Одновременно такой метод дает мне возможность не тревожить себя мыслью о Боге, как, например, не тревожим мы себя мыслью о том, что у нас два легких, а не одно, так как это просто является рабочим фактором нашего (человеческого) существования. Поскольку понятие Бога - цвет моего сознания, особый его плод, оно для меня столь же реально, как и все то, что входит в сознательную область - а это весь внешний материальный мир, который я способен познавать, и, наконец, принимать как таковой, без страха разочарования, без ожиданий и опасений. Поскольку во мне уже нет никакой сверх-надежды на то, что вне меня, нет никакой веры в то, что вне меня, нет никакой любви, что может, будучи вне меня, завладеть мной...
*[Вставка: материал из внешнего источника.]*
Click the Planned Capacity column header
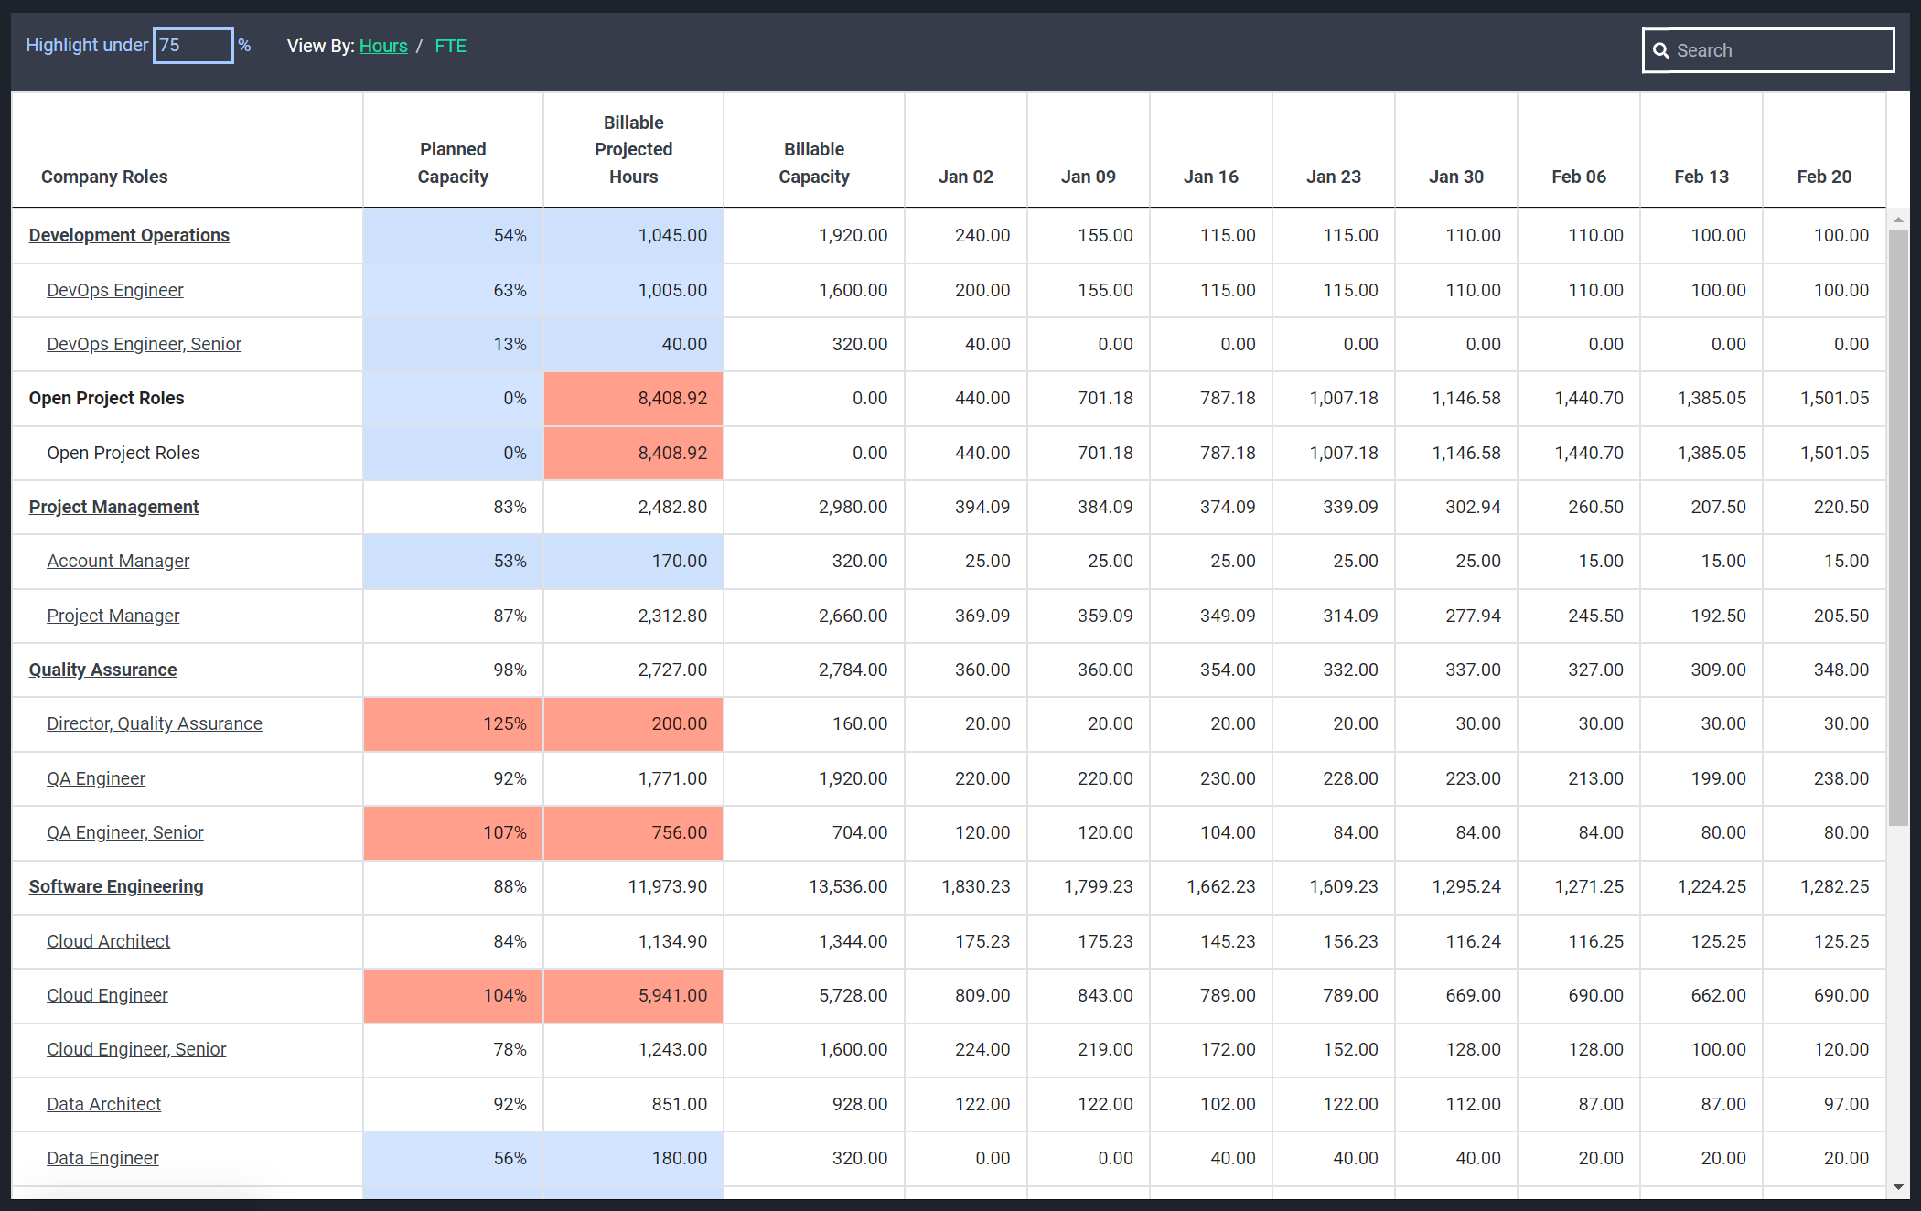The width and height of the screenshot is (1921, 1211). pyautogui.click(x=453, y=163)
Теперь правомочно спросить о грехе. Существует ли понятие греха в форме явления продукта сознания? Безусловно - это понятие существует, но оно, будучи отнято от религиозных спекуляций, носит иное имя, наиболее четко выражающее то, чем в реальности есть грех. Это - неудача.
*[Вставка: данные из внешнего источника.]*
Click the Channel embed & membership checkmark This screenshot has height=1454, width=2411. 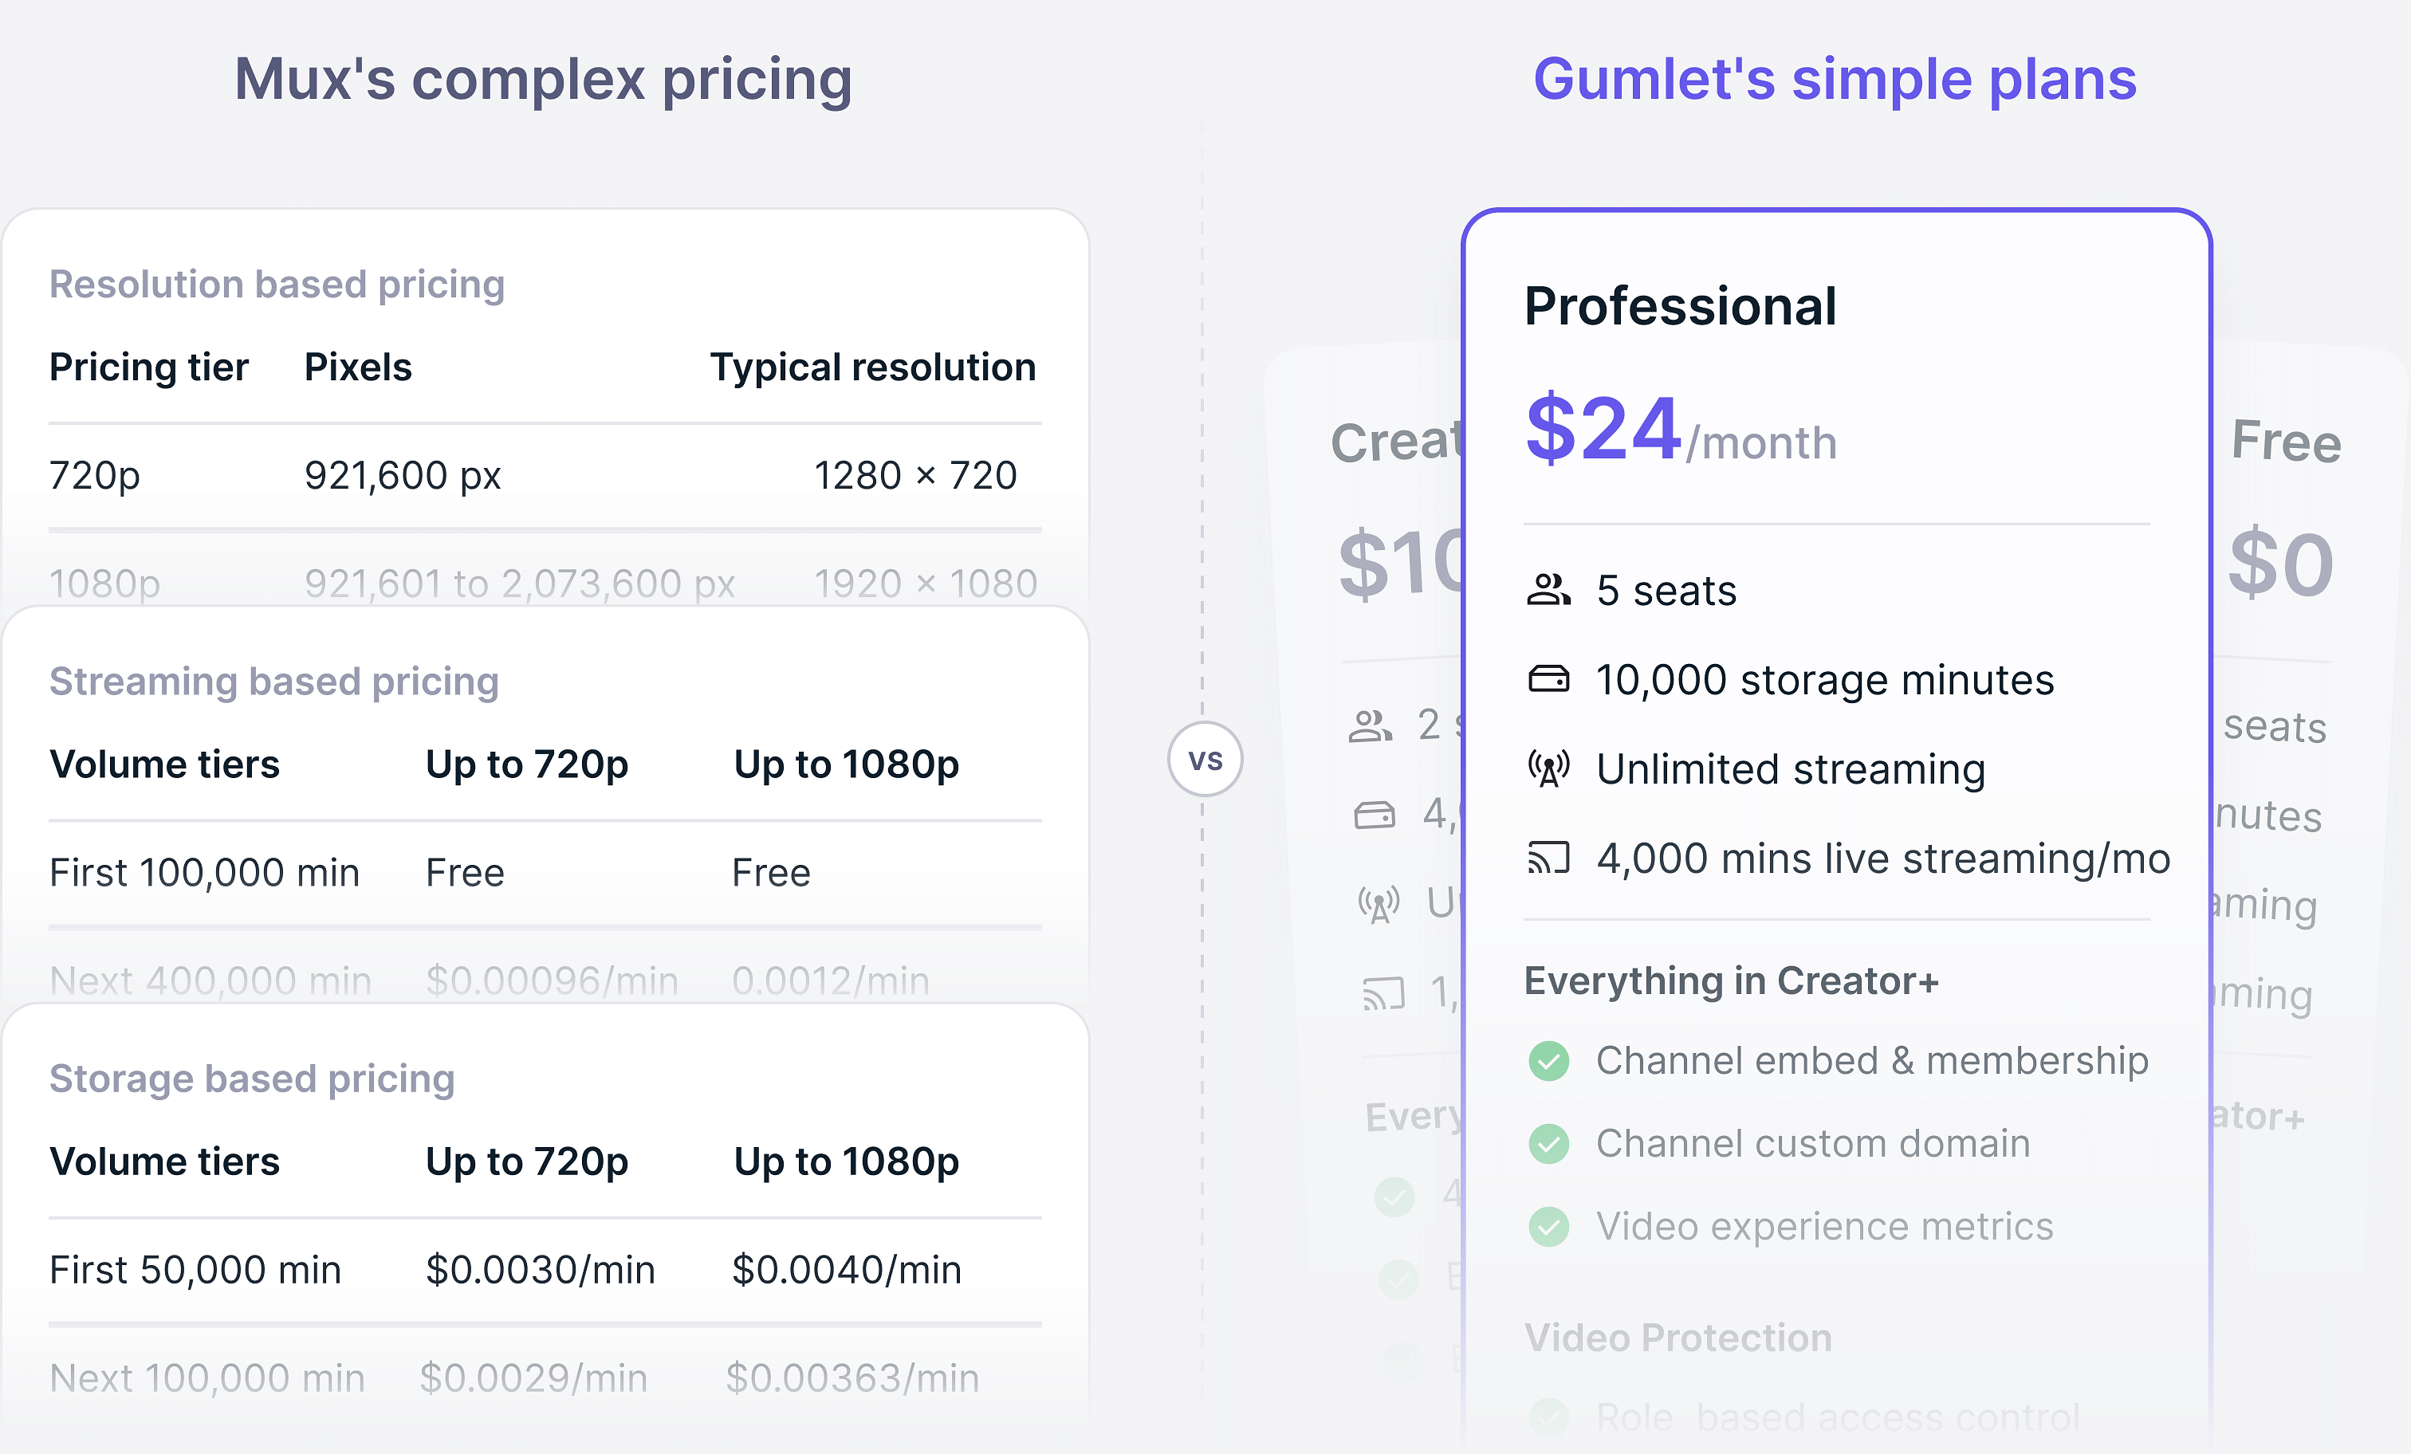coord(1548,1061)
Любая неудача предполагает попытку действия. Любая попытка - есть сознательный акт, целью своей преследующий, так или иначе, но благие для конкретного человека цели. Когда цель не достигается, когда соблюдение всех условий плана по достижению цели терпит крах - это и есть неудача, это и есть грех (1). Но на этот грех, на эту неудачу, в отличие от греха, плюсованного с религиозными табу, человек имеет полное право. Это естественное право не способно сделать человека менее нравственным, менее этичным. Нет. Это право, напротив, делает человека более сознательным, более видящим и вместе с тем ответственным, ответственным сначала за свою собственную жизнь, а потом, как следствие и за тех людей, которые в эту жизнь входят.
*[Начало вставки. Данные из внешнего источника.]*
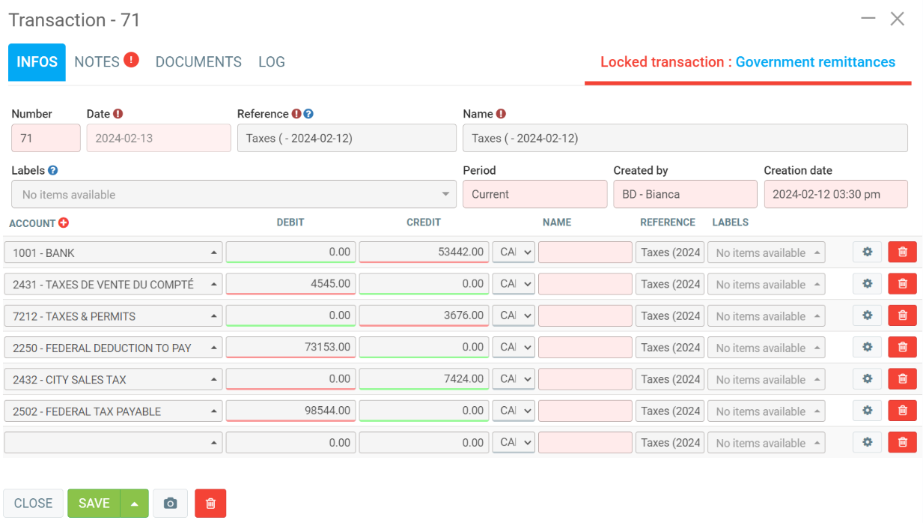Switch to the NOTES tab
The width and height of the screenshot is (923, 523).
(x=97, y=62)
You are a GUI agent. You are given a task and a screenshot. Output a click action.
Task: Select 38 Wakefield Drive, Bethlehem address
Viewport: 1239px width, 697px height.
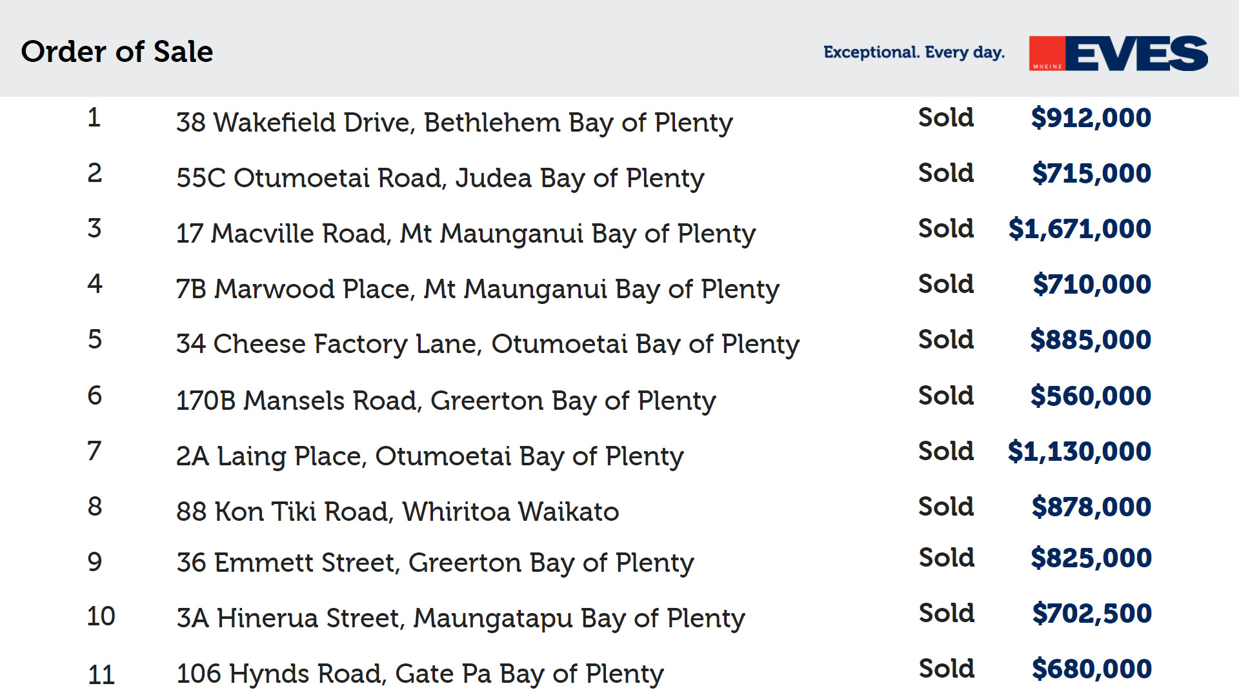coord(454,123)
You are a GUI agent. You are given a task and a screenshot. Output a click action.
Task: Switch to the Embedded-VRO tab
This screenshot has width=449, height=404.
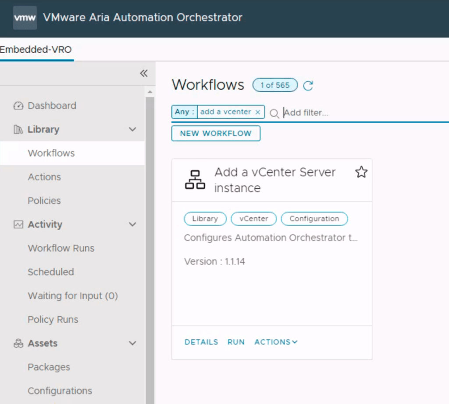coord(36,50)
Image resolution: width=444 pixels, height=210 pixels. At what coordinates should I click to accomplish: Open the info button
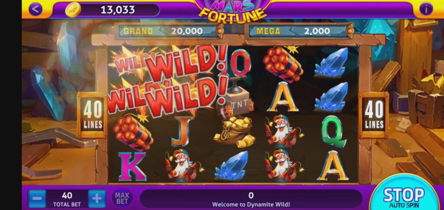tap(426, 10)
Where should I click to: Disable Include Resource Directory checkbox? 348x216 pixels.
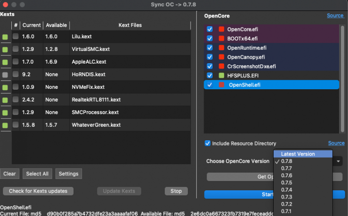tap(207, 143)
Такое понятие греха уже не несет в себе этой страшной дистанции между сознанием и предметом. Грех познается и в силу познания, или лучше сказать распознания естественно отвергается, как собственно и любая неудача, свидетельствующая о неправильном пути, методе или действии. Да, конечно, я говорю, о взрослых людях, не о детях, которых еще нужно пугать сказочками. Я говорю о людях, выросших из сказок, имеющих дело с реальностью. О тех, кого не интересует перспектива трусливого бегства от проблемы, но, напротив, ее решение в свете осознанности, в свете реально работающего опыта и практического знания.

Киев - 06.01.2011
Никитин Андрей

1. Важно отметить, что этимология слова «грех» означает, практически, то же, что и неудача. На иврите (если брать более древнее значение этого слова, встречающееся так же и в Библии) грех - это «хэта», что буквально означает «не попадание в цель». Но никто, обучаясь, допустим стрельбе из лука, не попадает в цель сразу. Следовательно «хэта» (грех) просто неизбежен там, где человек пытается чему-то научиться, кроме того, он (грех) является важным элементом обучения, являясь своеобразным индикатором успеха. Тот же, кто мнит себя безгрешным или же тот, кто боится совершить грех, не более чем человек отказавшийся учиться у жизни или просто развиваться, человек, вставший на путь деградации собственной личности. Такое отношение к греху – грех вдвойне (хуже, чем сам грех), и такие люди, в свое доказательство ничего кроме вороха собственных неудач и несчастий привести не смогут.

Никитин А. Религиозность: плен сознания в сфере понятий // Провозглашение ТО. – К.: Автограф, 2012. – С. 167 - 176.